» **YOUR GOAL**
Below are some records: retype them all exactly, but not the pictures.

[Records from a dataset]
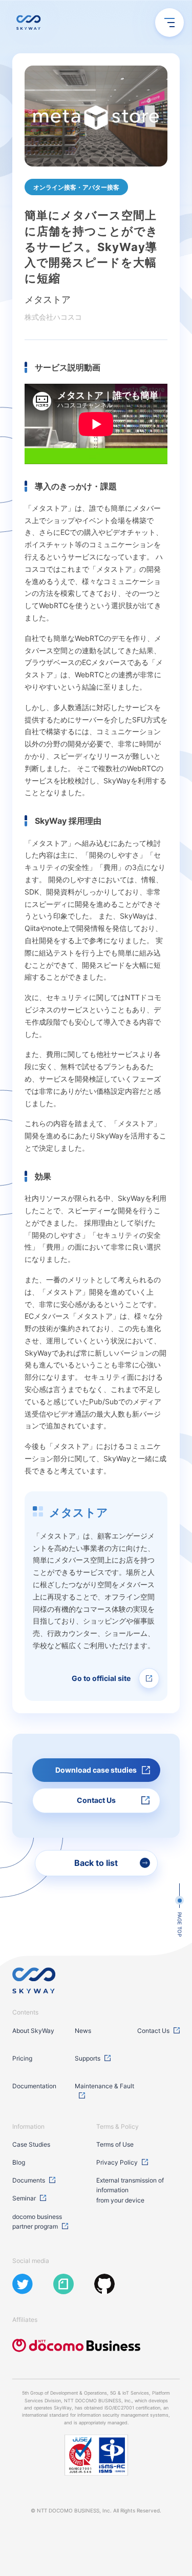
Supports (87, 2058)
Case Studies (31, 2144)
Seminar (24, 2198)
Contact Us (153, 2030)
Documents (28, 2180)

» **EXERCISE RESULT**
Supports (87, 2058)
Case Studies (31, 2144)
Seminar (24, 2198)
Contact Us (153, 2030)
Documents (28, 2180)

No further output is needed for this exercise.